8th Georgia execution this year to be of a man who says he did it

The Georgia Diagnostic and Classification State Prison in Jackson, which houses the state’s execution chamber. (Ben Gray/ AJC file photo)

The Georgia Diagnostic and Classification State Prison in Jackson, which houses the state’s execution chamber. (Ben Gray/ AJC file photo)

Georgia on Thursday scheduled the lethal injection of Steven Frederick Spears, who thus far has chosen not to fight his death sentence for murdering his girlfriend in 2001.

If he dies by lethal injection on Nov. 16 as scheduled, Spears, 54, will be the eighth person Georgia has executed this year, which is more than any other state.

Last week, Georgia executed Gregory Lawler for murdering an Atlanta police officer in 1997. His lethal injection was Georgia's seventh since Feb. 3, more than any other year since the death penalty was reinstated nationwide in 1976.

» Georgia executions rise, while death sentences plummet

Spears, now 54, readily admitted he murdered his ex-girlfriend, Sherri Holland, in the early-morning hours of Aug. 25, 2001, in Lumpkin County.

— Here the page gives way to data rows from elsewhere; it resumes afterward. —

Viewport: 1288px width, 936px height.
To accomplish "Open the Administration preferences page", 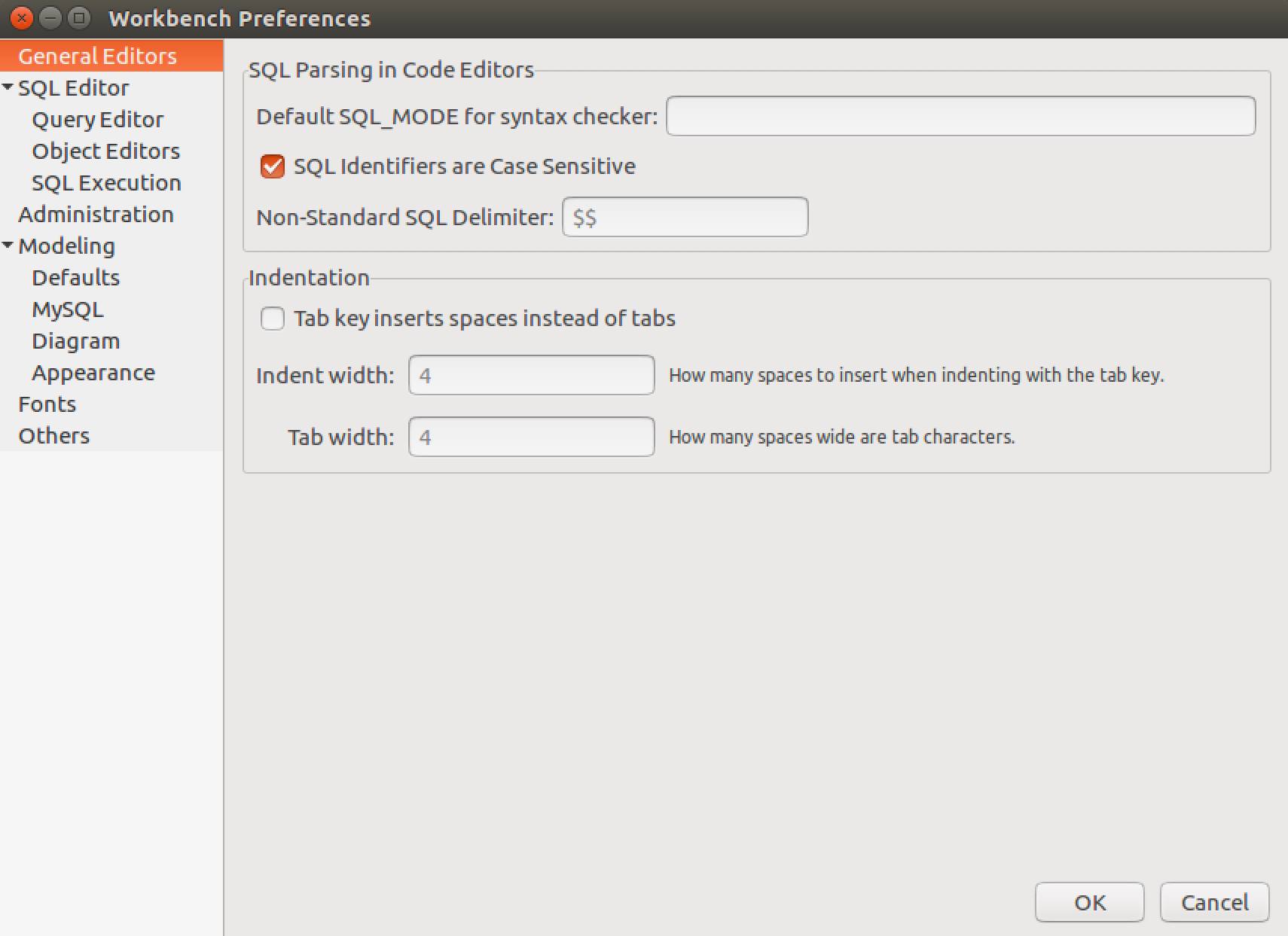I will (96, 214).
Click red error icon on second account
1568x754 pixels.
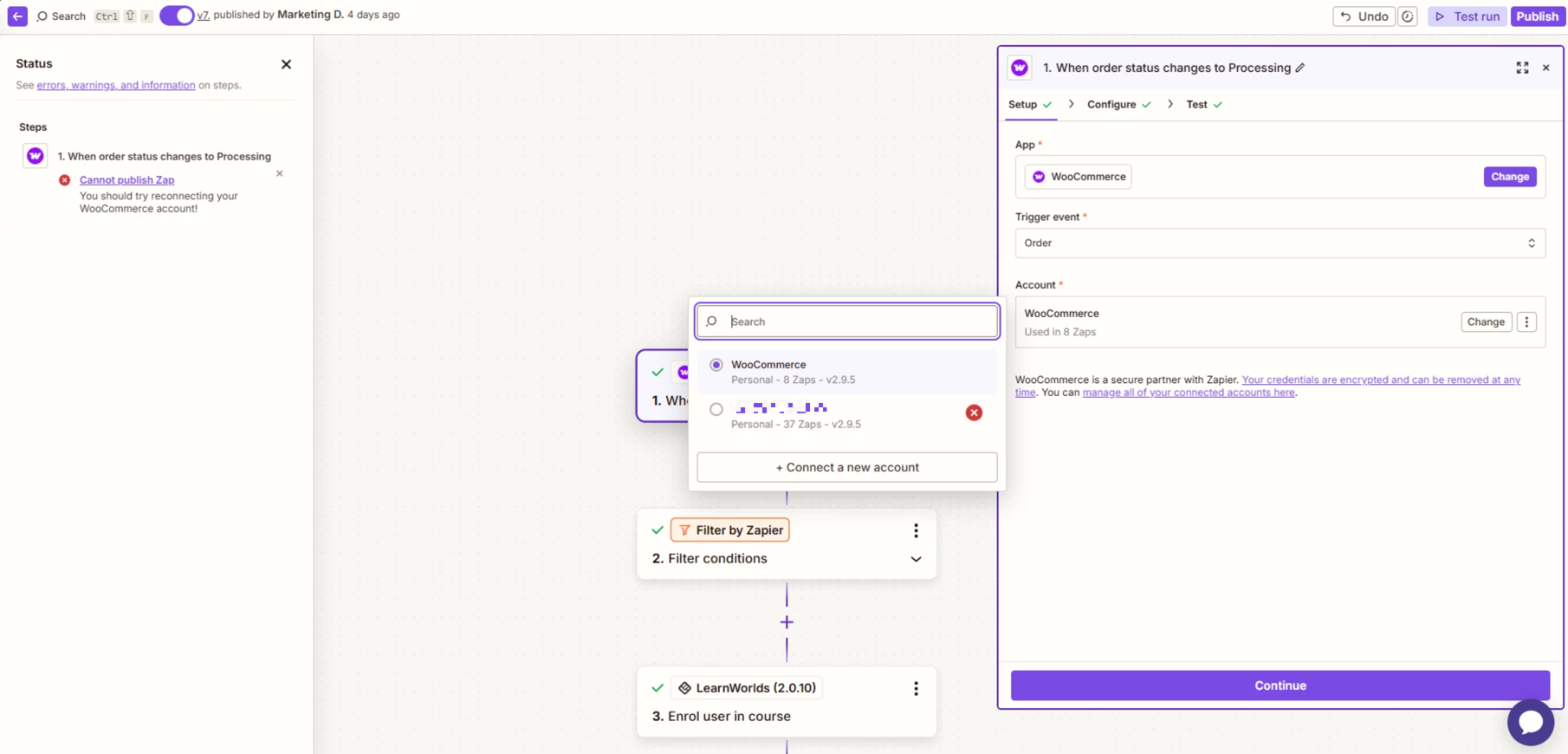coord(974,413)
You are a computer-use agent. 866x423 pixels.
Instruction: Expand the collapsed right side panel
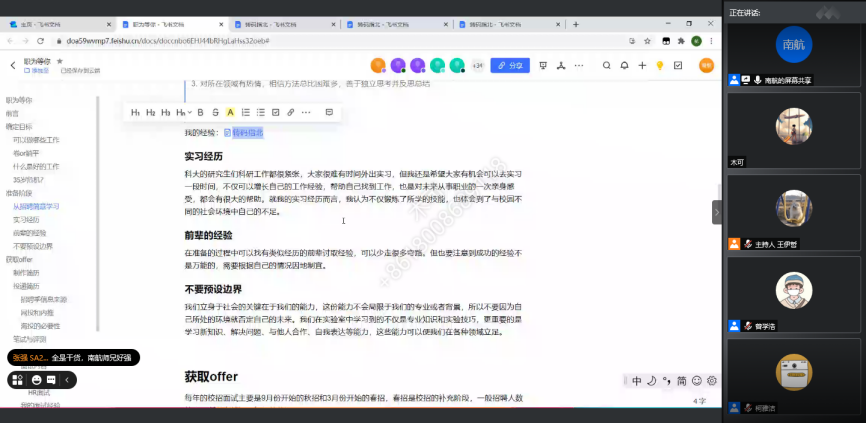716,212
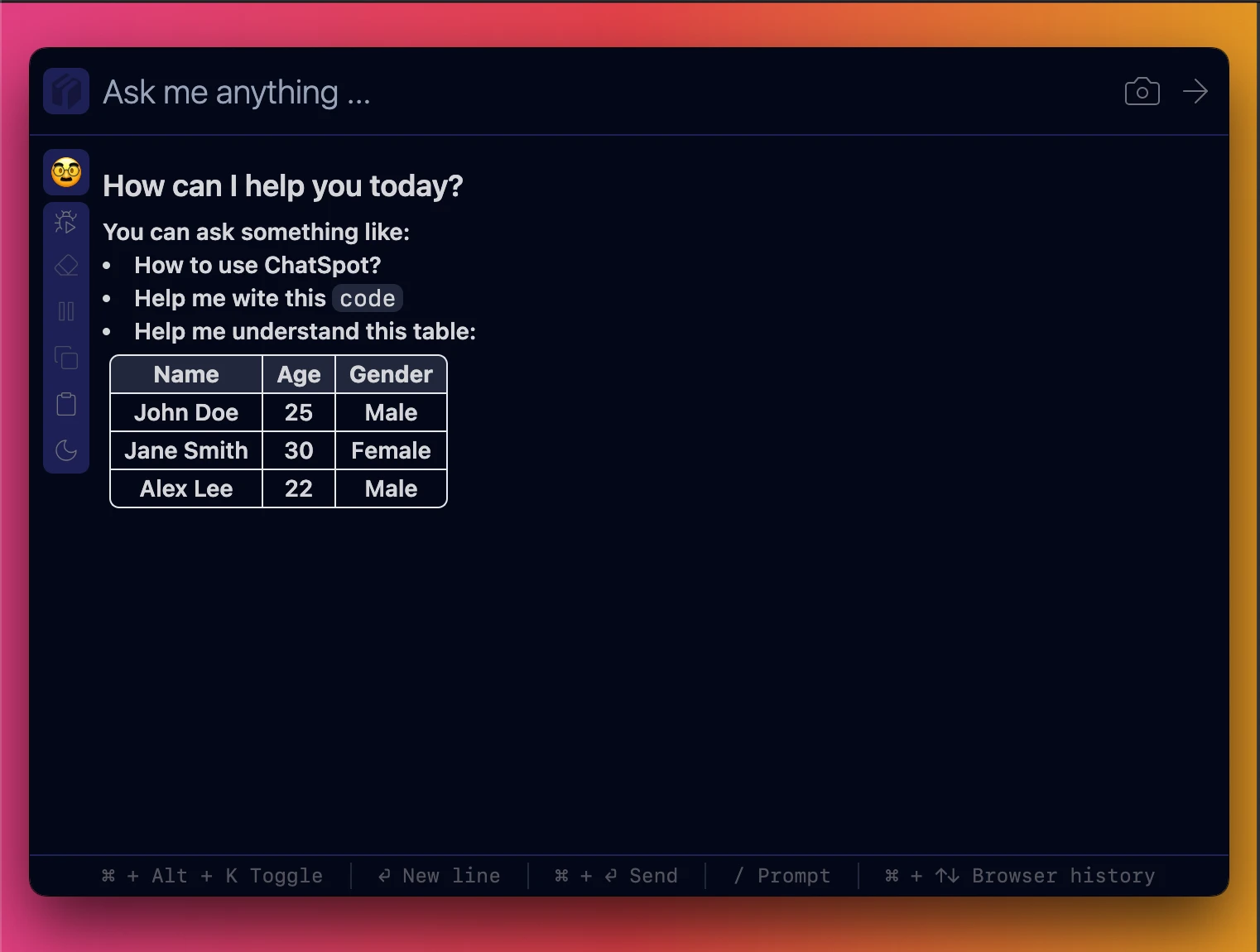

“I loved her that much. I told her I wasn’t letting her go, and I didn’t,” Spears said in his confession. “(If) I had to do it again, I’d do it.”

Spears told friends and detectives that he had warned Holland when they started dating that if he “caught her or found out she was (with) somebody else,” he would “choke her … to death.”

When he began suspecting Holland was romantically involved with someone else, Spears made four plans to kill her.

Following one plan, Spears connected electrical wiring to the plumbing in the crawlspace under Holland’s house so she would be electrocuted in the shower during a lightening storm. According to court records, Spears boasted, “Pretty creative, ain’t it?”

He also left a bat under a canoe at Holland’s house in case he decided to beat her to death.

Spears also crawled into Holland’s house through an air conditioner vent to leave a loaded shotgun for later. “If she brought somebody else in there I was just gonna shoot him,” Spears said.

His fourth plan — which he used — was to choke her, bind her with duct tape, and suffocate her with a plastic bag.

On the night of Aug. 24, 2001, Spears hid in Holland’s son’s closet for several hours. Around 2:30 a.m. or 3 a.m. the next day, he went into her bedroom and woke her.

As Holland tried to run, Spears hit her several times in the head, then followed through with his fourth plan.

“Last thing she said was she loved me,” Spears told investigators.

Holland’s ex-husband found her body when he brought their son home after a visit.

By then, Spears was hiding in the woods, sleeping in a deer stand.

Ten days after the murder, Spears came out of hiding and was picked up as he walked along a highway. He said he was going to turn himself in.

Even though Spears declined to challenge his conviction or sentence, death penalty cases are automatically appealed to the Georgia Supreme Court. On Feb. 16, 2015, the Georgia Supreme Court rejected the automatic appeal, and the Spears case was not voluntarily submitted to the U.S. Supreme Court for review, which is usually the next step.

Unless he changes his mind, Spears will be the first person to go to his death in Georgia without contesting his sentence.

Twenty years ago, Larry Lonchar was electrocuted for a DeKalb County triple murder after he gave up his appeals, but only after he twice allowed his lawyers to file challenges hours before he was scheduled to die.